LE MENSUEL DES POUVOIRS LYONNAIS

John Textor : des promesses vraiment tenables ?

Alors que l’Olympique lyonnais est menacé d’une rétrogradation à l’issue de la saison par la Direction nationale du contrôle de gestion (DNCG), son patron, John Textor, s’est voulu rassurant. Mais l’Américain va devoir aligner ses actions sur ses promesses. Décryptage

« Je veux le dire au monde : l’OL ne sera pas relégué. » Dans un long exposé face à la presse le samedi 16 novembre, John Textor a balayé la menace d’une rétrogradation de l’OL en Ligue 2. L’Américain a insisté sur l’organisation multiclub d’Eagle Football Holdings, dont Eagle Football Group (anciennement OL Groupe) n’est qu’une branche : « Ils (les membres de la DNCG, NDLR) n’ont regardé que les activités en France. Nous pensons que c’est une erreur de ne pas avoir analysé la situation de la maison-mère. »

Outre l’OL, cette dernière détient, entre autres, l’équipe brésilienne de Botafogo et le club belge de Molenbeek. Cette sortie médiatique, très largement relayée, n’a pas suffi à complètement rassurer la plupart des fans. Thierry Boirivent, vice-président du club de supporters des Rouge & Bleu, résume : « On a tellement de surprises avec cet homme qu’on espère que tout ce qu’il a raconté sera vrai. »

Si rien ne change, l’OL n’aura bel et bien pas le droit d’évoluer en Ligue 1 la saison prochaine. Jean-Marc Mickeler, le patron de la Direction nationale du contrôle de gestion (DNCG), a remis les pendules à l’heure dans L’Équipe : « La DNCG a parfaitement écouté, entendu et compris ce que Textor lui a expliqué. Mais le rôle de la DNCG est d’être sceptique par rapport à toute opération qui n’a pas encore été réalisée. »

Luc Arrondel, directeur de recherche au CNRS, décrypte : « La DNCG évalue le risque de solvabilité, pas de rentabilité. À partir du moment où le propriétaire ne satisfait pas ce critère, il y a des sanctions financières. Elle les a prises. »

L’aggravation de la dette, même si John Textor l’a réduite de 505 à 423 millions d’euros lors de son exposé, a convaincu le gendarme financier du football français de frapper un grand coup en mettant cette épée de Damoclès au-dessus de l’OL, qui a sept mois pour redresser la barre. Luc Arrondel vulgarise l’équation :

« Les 423 millions d’euros, c’est le stock de la dette, le capital restant dû. Quand vous empruntez pour un logement, il y a le capital que vous devez rembourser à la fin du prêt et la somme que vous devez rembourser chaque mois. Pour l’OL, il faut trouver 165 millions d’euros d’ici la fin de la saison. »

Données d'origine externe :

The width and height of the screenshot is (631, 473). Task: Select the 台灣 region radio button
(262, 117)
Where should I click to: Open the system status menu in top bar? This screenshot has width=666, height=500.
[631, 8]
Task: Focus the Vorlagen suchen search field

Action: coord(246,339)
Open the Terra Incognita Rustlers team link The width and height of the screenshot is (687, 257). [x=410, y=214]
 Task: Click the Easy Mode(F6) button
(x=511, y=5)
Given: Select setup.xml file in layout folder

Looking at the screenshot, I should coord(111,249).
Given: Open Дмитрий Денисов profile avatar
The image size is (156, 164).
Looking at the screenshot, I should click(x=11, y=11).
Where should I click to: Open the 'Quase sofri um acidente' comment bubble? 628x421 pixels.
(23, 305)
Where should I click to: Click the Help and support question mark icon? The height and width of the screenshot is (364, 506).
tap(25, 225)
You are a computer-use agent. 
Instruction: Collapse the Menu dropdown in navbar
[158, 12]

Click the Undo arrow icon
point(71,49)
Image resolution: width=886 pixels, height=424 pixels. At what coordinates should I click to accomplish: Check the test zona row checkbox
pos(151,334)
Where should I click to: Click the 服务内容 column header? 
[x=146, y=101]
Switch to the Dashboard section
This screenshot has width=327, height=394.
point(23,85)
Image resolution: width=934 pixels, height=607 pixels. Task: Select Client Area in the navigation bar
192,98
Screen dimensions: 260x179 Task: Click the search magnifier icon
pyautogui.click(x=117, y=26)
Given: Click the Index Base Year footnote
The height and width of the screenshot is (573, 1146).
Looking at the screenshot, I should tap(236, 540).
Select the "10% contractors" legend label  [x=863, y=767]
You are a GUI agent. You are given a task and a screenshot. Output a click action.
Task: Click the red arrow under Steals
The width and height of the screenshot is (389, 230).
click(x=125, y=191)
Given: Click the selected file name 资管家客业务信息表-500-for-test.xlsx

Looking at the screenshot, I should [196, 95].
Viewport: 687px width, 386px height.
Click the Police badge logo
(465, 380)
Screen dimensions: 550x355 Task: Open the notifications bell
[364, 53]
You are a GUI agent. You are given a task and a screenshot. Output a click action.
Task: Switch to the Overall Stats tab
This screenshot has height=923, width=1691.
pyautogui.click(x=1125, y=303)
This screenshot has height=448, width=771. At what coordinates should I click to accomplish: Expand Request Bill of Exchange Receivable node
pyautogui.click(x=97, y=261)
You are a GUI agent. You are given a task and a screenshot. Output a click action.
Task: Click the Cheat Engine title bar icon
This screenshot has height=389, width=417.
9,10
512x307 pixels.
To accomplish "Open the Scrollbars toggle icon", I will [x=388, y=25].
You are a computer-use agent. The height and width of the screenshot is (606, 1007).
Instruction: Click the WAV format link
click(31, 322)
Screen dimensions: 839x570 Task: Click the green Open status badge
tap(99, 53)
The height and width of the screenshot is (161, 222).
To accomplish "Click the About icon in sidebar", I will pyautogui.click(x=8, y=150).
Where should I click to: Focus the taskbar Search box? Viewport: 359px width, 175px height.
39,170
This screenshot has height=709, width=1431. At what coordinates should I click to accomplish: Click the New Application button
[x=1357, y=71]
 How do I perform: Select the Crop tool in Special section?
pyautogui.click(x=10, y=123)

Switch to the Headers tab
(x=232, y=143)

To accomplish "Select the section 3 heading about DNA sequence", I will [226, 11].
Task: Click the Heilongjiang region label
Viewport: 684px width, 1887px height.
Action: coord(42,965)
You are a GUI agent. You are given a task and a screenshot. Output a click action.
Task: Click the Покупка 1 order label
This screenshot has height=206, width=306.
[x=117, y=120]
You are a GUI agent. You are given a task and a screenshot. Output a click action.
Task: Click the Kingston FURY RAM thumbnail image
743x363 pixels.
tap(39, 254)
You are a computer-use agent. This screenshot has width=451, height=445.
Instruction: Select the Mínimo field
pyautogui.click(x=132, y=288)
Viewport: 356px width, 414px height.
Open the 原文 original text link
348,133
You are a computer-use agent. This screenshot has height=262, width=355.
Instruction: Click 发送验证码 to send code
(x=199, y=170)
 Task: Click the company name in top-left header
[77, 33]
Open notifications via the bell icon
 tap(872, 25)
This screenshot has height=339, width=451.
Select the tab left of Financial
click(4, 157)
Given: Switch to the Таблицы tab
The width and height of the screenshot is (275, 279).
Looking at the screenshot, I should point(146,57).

Six joueurs à vendre dès cet hiver

En juillet dernier, la DNCG avait été convaincue par la promesse de l’Américain de vendre pour 100 millions d’euros lors du mercato estival. Sauf que l’OL n’a récolté que quelque 38 millions d’euros sur ce marché des transferts, ce qui a coûté sa place à l’éphémère directeur sportif David Friio. John Textor l’a expliqué : « L’OL a six joueurs en trop. »

Charge donc à la nouvelle organisation dirigeante – avec Matthieu Louis-Jean promu directeur technique – de trouver des acheteurs cet hiver et, c’est là où la mission se corse, pour un montant total d’environ 75 millions d’euros. Un sacré challenge au regard de la valorisation de l’effectif.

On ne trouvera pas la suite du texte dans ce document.